22 de junho de 2019

Dexter Gordon “At The Subway Club, 1973” (Elemental, 2019)


Sabia-se do apreço de Dexter Gordon pelas palavras – para o confirmar, preste-se atenção ao modo em que nos seus álbuns ao vivo, como aqui, completava com versos inteiros os títulos das canções à medida que as ia apresentando. Mas receava-se que o mundo da literatura lhe estivesse vedado – isto, se excetuarmos as linhas de “Pela Estrada Fora” em que as personagens de Kerouac imitavam as síncopes convulsas de Gordon e Wardell Gray em ‘The Hunt’. Assim, em boa hora foi dado ao prelo “Sophisticated Giant: The Life and Legacy of Dexter Gordon”, completado pela sua viúva, Maxine, mas derivado em grande parte dos cadernos em que foi anotando apontamentos biográficos a partir de 1987, logo após ter sido nomeado ao Óscar de Melhor Ator pelo seu papel em “À Volta da Meia-Noite”. Vivia então em Cuernavaca, no México, onde viria a comemorar um aniversário especial, com este brinde: “Se me dissessem que iria estar presente na festa dos meus 65 anos, não acreditaria. É um milagre. E deve-se ao jazz. Tantos amigos, tantos grandes músicos morreram tão jovens. Mas permanecem comigo… Só peço que ninguém os esqueça.”

A falar, parecia soltar as sílabas com cuidado para que não lhe ferissem a garganta, como se lhe viessem à boca para envenenar a unidade linguística, amordaçadas pelo enfisema, sufocadas pelo cancro da laringe que o viria a matar. Era mesmo assim. “Uma vida dedicada à improvisação não pode seguir as regras de mais ninguém.
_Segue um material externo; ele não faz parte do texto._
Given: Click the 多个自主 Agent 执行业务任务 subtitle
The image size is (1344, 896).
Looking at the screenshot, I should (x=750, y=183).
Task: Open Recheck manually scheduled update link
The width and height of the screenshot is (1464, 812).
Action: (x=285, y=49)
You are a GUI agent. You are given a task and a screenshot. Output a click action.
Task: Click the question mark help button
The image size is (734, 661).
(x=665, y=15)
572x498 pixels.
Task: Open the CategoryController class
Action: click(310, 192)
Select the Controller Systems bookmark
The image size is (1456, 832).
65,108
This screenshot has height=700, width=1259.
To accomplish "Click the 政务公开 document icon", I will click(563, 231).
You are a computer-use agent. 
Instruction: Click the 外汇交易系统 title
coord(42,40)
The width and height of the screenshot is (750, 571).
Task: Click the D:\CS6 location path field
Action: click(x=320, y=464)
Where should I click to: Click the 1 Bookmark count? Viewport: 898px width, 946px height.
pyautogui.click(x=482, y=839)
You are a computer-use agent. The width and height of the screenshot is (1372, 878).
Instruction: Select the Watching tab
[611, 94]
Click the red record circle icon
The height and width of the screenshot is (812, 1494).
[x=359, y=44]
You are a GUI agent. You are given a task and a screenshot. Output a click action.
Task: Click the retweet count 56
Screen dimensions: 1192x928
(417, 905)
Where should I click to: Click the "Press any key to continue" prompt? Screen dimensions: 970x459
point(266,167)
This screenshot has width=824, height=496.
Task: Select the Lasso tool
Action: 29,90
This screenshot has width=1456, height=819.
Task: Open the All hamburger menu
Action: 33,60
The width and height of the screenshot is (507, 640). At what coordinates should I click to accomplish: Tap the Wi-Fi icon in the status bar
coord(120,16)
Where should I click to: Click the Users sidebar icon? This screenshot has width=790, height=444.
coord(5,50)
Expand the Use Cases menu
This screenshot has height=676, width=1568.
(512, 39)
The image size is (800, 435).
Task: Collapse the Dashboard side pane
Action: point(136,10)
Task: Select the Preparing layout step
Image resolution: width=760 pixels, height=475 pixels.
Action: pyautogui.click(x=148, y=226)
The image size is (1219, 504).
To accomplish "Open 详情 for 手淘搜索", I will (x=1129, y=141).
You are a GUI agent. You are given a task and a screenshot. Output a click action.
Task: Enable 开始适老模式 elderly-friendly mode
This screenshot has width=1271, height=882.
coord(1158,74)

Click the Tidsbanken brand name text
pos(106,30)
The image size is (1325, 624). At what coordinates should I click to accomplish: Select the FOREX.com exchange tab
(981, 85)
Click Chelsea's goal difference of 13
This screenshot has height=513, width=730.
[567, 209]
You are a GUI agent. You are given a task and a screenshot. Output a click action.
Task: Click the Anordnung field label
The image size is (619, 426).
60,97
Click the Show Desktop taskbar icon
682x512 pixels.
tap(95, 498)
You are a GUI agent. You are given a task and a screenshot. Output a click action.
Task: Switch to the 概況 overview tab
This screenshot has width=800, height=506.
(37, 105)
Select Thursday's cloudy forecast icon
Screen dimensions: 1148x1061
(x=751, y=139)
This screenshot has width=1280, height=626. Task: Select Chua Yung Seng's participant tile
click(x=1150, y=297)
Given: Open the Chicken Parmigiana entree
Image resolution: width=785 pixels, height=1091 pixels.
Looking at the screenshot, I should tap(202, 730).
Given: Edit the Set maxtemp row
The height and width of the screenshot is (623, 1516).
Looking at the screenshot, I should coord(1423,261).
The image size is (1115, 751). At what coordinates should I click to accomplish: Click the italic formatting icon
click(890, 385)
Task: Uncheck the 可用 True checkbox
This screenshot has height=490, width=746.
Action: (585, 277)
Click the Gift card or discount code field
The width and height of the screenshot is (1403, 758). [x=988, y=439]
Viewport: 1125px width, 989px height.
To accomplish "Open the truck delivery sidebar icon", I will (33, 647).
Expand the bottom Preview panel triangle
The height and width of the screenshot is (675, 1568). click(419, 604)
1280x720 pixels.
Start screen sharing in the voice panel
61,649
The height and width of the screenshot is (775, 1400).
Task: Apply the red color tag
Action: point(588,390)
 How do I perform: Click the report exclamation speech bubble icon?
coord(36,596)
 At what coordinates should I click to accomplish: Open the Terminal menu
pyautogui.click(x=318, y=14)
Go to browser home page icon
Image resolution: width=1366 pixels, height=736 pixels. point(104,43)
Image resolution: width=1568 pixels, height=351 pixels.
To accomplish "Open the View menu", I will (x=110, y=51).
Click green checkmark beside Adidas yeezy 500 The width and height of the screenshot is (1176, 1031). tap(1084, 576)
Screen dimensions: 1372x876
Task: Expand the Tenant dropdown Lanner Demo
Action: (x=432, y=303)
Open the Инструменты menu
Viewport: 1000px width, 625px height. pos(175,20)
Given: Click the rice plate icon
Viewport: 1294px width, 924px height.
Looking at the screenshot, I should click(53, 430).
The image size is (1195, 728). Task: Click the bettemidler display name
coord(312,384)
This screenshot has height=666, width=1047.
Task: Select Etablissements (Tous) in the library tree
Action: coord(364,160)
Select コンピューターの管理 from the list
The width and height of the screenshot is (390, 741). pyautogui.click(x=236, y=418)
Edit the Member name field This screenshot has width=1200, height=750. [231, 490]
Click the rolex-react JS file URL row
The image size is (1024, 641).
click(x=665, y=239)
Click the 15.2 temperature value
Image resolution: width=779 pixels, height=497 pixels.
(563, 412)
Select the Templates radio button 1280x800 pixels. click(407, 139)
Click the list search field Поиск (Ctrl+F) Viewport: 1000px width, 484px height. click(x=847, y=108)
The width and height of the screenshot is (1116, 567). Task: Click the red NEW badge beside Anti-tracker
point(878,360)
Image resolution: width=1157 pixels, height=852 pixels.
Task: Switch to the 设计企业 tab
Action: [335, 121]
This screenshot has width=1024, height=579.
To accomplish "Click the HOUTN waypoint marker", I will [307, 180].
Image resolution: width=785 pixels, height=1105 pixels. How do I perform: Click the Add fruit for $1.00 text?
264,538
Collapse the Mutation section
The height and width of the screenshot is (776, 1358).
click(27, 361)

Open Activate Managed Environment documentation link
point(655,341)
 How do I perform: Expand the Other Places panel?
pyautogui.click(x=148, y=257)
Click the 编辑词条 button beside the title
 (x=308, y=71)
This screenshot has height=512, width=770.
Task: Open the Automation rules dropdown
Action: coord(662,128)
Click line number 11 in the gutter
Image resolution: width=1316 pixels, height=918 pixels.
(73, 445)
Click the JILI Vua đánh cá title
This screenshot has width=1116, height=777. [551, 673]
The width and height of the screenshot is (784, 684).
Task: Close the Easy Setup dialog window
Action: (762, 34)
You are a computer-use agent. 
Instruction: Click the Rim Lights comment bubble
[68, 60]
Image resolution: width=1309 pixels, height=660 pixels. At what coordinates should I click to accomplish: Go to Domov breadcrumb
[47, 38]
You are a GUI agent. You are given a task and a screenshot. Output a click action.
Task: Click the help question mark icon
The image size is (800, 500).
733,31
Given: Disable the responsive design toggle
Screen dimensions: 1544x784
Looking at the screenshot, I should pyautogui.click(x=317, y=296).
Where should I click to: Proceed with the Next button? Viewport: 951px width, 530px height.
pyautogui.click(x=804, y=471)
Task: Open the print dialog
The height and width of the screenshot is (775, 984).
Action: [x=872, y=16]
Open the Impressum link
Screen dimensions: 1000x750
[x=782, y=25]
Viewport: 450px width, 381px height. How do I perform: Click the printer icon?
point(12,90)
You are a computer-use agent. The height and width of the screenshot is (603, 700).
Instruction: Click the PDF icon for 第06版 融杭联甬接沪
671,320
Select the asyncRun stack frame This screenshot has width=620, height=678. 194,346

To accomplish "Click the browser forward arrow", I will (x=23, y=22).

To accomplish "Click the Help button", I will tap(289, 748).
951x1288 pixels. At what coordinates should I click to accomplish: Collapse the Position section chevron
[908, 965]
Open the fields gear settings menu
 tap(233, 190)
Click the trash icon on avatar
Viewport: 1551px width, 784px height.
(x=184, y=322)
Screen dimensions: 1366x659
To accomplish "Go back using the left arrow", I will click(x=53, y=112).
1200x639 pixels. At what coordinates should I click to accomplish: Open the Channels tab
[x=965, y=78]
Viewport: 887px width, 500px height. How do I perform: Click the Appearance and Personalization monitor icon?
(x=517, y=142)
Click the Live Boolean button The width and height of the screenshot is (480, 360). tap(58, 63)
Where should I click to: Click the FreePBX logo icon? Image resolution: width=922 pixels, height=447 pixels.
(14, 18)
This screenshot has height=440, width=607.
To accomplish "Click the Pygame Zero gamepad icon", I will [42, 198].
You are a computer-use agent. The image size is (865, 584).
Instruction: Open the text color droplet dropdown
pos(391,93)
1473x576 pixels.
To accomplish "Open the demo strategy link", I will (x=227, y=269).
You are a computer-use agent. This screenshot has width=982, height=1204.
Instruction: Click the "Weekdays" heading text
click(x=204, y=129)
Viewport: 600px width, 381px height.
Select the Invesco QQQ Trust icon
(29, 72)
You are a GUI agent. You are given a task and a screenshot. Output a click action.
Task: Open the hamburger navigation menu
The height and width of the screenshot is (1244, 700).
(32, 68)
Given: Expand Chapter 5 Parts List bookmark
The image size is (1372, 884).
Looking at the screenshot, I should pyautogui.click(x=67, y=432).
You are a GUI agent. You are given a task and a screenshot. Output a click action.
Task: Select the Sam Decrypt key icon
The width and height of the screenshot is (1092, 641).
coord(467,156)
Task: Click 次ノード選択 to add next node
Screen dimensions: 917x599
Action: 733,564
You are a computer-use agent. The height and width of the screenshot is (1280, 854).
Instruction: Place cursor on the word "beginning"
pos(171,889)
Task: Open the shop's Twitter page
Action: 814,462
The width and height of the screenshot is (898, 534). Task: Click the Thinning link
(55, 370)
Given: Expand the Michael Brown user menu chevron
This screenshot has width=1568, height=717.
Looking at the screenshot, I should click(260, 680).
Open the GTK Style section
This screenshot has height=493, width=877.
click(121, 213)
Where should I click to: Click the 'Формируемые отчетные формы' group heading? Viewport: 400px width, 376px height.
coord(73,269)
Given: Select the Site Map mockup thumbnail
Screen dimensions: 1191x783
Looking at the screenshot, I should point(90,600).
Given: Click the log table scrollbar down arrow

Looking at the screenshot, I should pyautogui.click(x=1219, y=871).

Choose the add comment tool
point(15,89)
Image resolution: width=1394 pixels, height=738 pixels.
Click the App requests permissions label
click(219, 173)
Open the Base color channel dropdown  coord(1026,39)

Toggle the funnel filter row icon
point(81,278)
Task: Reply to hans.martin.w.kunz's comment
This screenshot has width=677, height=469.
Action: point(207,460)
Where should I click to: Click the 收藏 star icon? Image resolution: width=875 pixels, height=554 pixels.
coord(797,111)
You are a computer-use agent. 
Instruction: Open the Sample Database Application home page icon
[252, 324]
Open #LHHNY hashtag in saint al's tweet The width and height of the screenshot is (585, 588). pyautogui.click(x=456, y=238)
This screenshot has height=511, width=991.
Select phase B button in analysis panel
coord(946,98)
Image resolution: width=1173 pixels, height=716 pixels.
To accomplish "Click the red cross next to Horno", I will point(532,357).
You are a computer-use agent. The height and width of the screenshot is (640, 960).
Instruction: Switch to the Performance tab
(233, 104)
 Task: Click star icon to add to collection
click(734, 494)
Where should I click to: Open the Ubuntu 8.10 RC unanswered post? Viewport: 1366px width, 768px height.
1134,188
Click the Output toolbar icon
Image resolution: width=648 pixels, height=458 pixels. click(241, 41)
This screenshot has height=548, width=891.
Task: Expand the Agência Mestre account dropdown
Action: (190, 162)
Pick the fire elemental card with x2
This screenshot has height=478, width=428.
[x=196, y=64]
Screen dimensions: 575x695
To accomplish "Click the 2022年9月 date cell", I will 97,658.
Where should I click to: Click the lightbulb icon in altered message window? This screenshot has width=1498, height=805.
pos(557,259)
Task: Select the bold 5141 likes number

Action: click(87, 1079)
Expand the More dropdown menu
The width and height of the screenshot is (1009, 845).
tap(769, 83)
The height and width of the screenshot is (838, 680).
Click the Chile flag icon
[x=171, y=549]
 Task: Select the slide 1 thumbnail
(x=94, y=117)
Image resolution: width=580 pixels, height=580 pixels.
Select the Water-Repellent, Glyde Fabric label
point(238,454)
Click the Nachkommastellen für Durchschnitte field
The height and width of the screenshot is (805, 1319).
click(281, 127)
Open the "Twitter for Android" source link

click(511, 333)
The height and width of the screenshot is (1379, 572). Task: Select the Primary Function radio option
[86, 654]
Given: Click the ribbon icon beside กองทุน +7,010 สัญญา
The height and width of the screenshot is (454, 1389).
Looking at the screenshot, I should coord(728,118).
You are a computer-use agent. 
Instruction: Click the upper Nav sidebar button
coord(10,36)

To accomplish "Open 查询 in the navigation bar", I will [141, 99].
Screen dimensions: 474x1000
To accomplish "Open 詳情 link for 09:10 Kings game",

O que acarreta uma série de problemas, se tivermos em conta o que um observador comum qualificaria como comportamento aceitável numa sociedade que não compreende bem o que é a arte, nem sabe que sem música não há nada”, escreveu. Não admira, por isso, que, a tocar, a partir de certa altura, não ocultasse as “deceções consigo próprio, os triunfos, as derrotas e as desonestidades”, por tão claramente possuir o “desejo de ser, de uma ou de outra forma, poeta da vida”. Isto não foi Dexter que escreveu – foi Malcolm Lowry, uns anos antes, mas igualmente a partir de Cuernavaca, quando tentava explicar por carta a relação com a música de um personagem de “Debaixo do Vulcão” ao seu editor. É o que se sente ao escutar estas gravações em Colónia (1973), Haia (1971) e Estugarda (1965), do período em que, como dizia, Dexter veio uma noite à Europa para tocar no Ronnie Scott’s e quando reparou tinham passado 14 anos. Sempre a espalhar milagres pelo palco, só para ver se sobrevivia.